Исходный текст »

◇ ◇ ◇

Автобиография троцкизма. В поисках искупления. Том 2 - Игал Халфин
«Майзельс жил на квартире вместе с активным (был в политизоляторе) троцкистом по фамилии Казлас», – свидетельствовал Кутузов. Подразумевается тут бывший экономист Стройбетонтреста Август Петрович Казлас (1907 г. р.), состоявший с 1925 по 1927 год в нелегальном кружке меньшевистско-плехановского типа, затем – активный размножитель нелегальной троцкистской литературы. В феврале 1929 года он был арестован и выслан в Казахстан, из ссылки досрочно освобожден в августе 1930 года как присоединившийся к заявлению трех (Радек, Смилга, Преображенский). Примкнув к «группе 60 Смирнова», Казлас был вновь арестован, заточен в Верхнеуральский изолятор, затем выслан в Восточную Сибирь. Важную информацию о Казласе мы узнаем из протокола допроса его жены, Анны Павловны Лившиц, к которому мы уже обращались в предыдущей главе:
До моего отъезда в Москву я 22 сентября 1933 г. поехала в Енисейск в отпуск. Я рассчитывала эту поездку использовать для информации ссыльных троцкистов об установках Раковского. В Енисейске я вела беседы только с моим мужем А. П. Казласом. Рассказывала о наличии группы в Новосибирске, о директивах Раковского, об организации побегов из ссылки и т. д. Мысль о созыве всесоюзной конференции Казлас одобрил, но высказал мнение, что было бы лучше, если бы на конференции были бы не ссыльные троцкисты, а представители групп на воле. Казлас был чрезвычайно удивлен тому, что мы знаем, что предполагается голодовка в Верхне-Уральском изоляторе, и в связи с этим дал мне листовку Верхне-Уральского изолятора. Кроме того Казлас предполагал дать мне резолюцию Верхне-Уральского изолятора, но не дал, так как уничтожил ее. Случилось это так: где он работал туда пришел в один прекрасный день кто-то из ГПУ, попросили его, а у него в кармане была резолюция, он думал, что его арестовывают, и изорвал резолюцию, а оказалось, вызывали по служебному делу. Казлас рассказал мне, что о предполагаемой голодовке узнало ОГПУ. И сейчас заключенные троцкисты из Верхне-Уральского изолятора переброшены[1525].

◇ ◇ ◇

Перечень »
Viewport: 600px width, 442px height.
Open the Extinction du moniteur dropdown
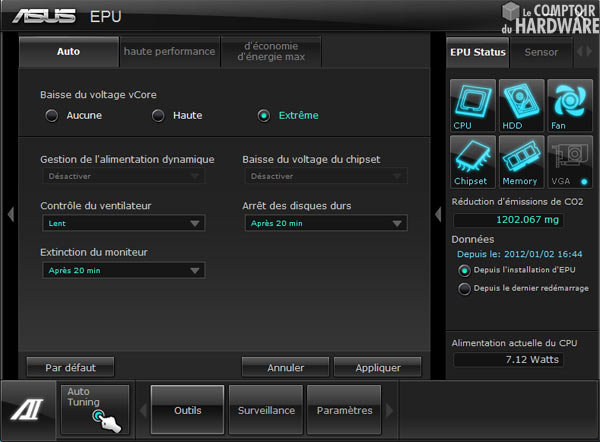click(122, 271)
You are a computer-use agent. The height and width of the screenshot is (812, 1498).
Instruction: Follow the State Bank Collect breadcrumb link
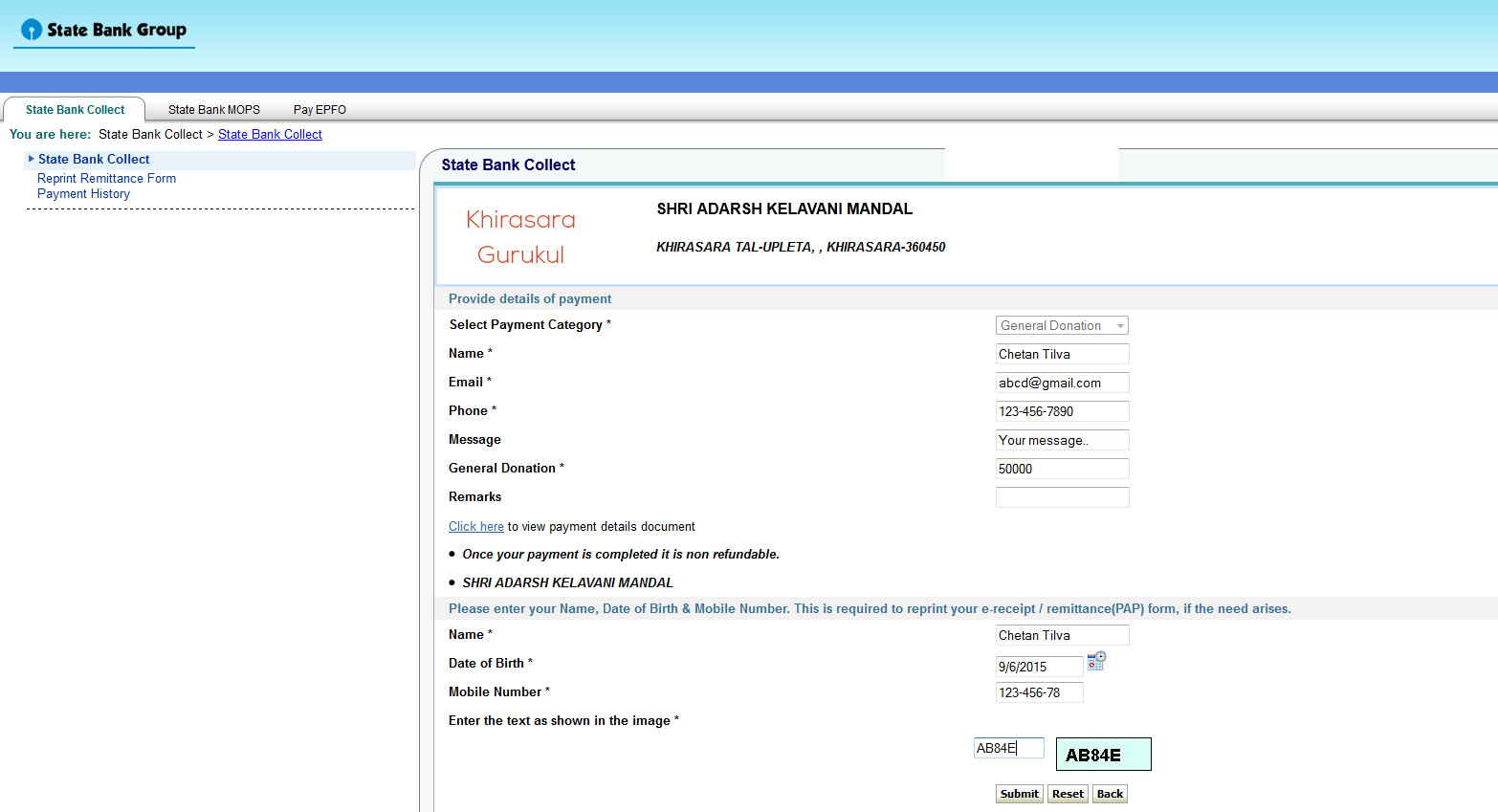tap(270, 134)
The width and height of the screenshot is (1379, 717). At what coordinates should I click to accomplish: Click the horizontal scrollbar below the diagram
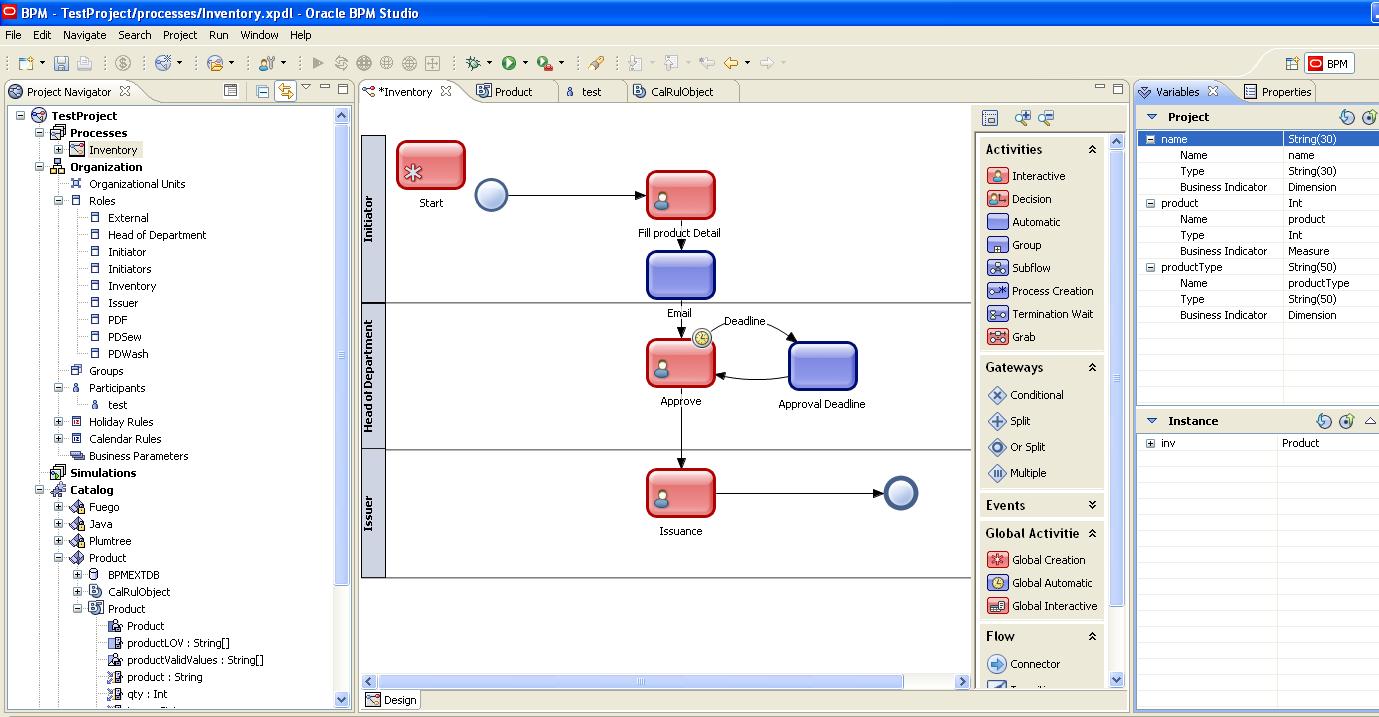pos(640,681)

◇ ◇ ◇

Письменное задание »
Приведите продолжение отрывка о троцкисте Казласе и показаниях его жены, начиная сразу после его последнего предложения. Перечень здесь никакой роли не играет.

Ответ на задание »
Майзельс и Казлас «оба работали в одном учреждении со мной», свидетельствовал Кутузов. В их компании «приходилось выпивать». Но ни о каких голодовках политзаключенных он не слышал. «Эти встречи и не имели политического характера, и слышанный мною разговор сводился к анекдотам. <…> Я убедился, что в упорстве троцкистов основным стержнем является личная и групповая обида и озлобленность». Кутузов назвал всех этих людей – «группа троцкистов-капитулянтов». «Скажите, – уточнял следователь, – являлись ли они капитулянтами в действительности (фактически) или только формально?» «Капитулянтами они были формально, фактически оставались с троцкистскими настроениями. Но, как мне известно, борьбы активной с партией не вели. Формально капитулянтом считаю и себя, потому что я не вел борьбы с троцкистами и сохранил <…> троцкистские настроения».
К этому периоду относится и встреча Кутузова со своим давнишним союзником по оппозиции Иваном Голяковым в начале декабря, вероятно, 1932 года: «Он был в Енисейске проездом в северную тайгу, куда ехал работать и ожидал здесь дня два лошадей. Мы поделились воспоминаниями о Бутырской тюрьме, о последующих событиях в личной жизни. Я сообщил ему, что в колонии троцкистов не состою, знаком немного с отдельными троцкистами (помню, что Голяков интересовался, есть ли кто-нибудь в Енисейске из „крупных“ троцкистов). Я познакомил Голякова с Майзельсом и Казласом, вместе выпивали. Если не ошибаюсь, мы вместе с Голяковым заходили на квартиру к Новикову Михаилу. Политическая позиция Голякова мне осталась неясной. При прощании он спросил, не считаю ли я его предателем за показания на следствии в Бутырской тюрьме. Я ответил, что предателем его не считаю, так как я сам разоружился – и мы расстались приятелями»[1526].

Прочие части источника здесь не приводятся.